Please copy, exactly and with no pictures, only the lines from the one containing "Click the TYPE column header" through the last line of the records.

┌────────

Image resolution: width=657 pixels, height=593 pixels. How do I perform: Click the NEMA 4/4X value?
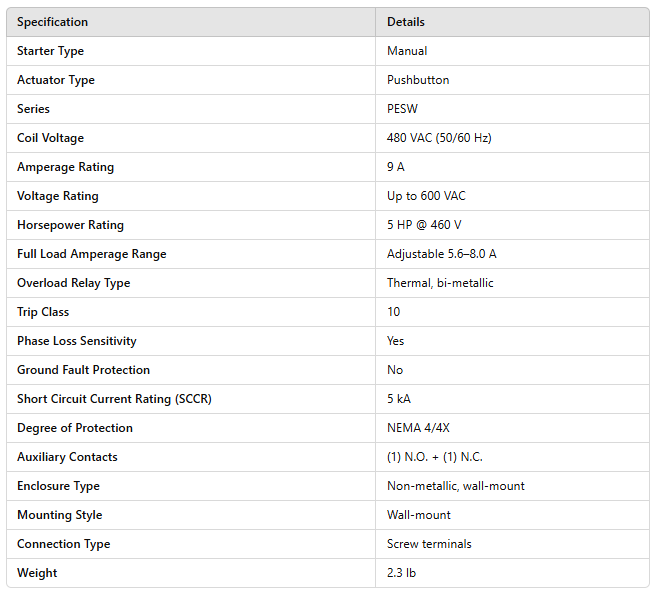[x=419, y=428]
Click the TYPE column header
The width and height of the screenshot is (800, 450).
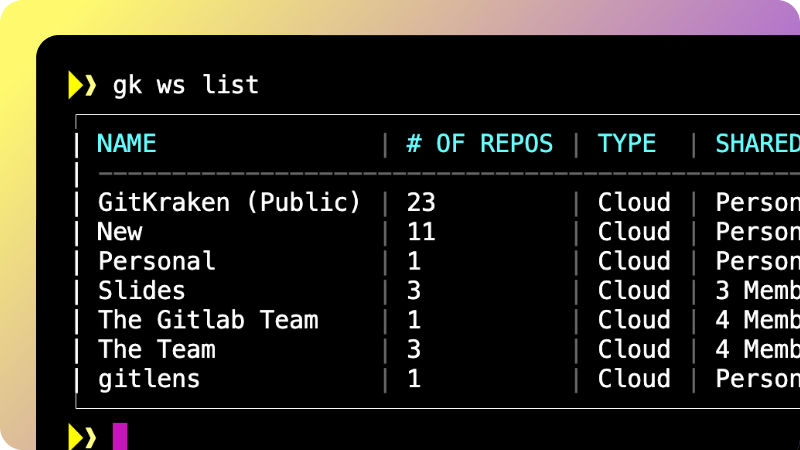coord(627,144)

└────────

(Task result):
Click the TYPE column header
The width and height of the screenshot is (800, 450).
coord(627,144)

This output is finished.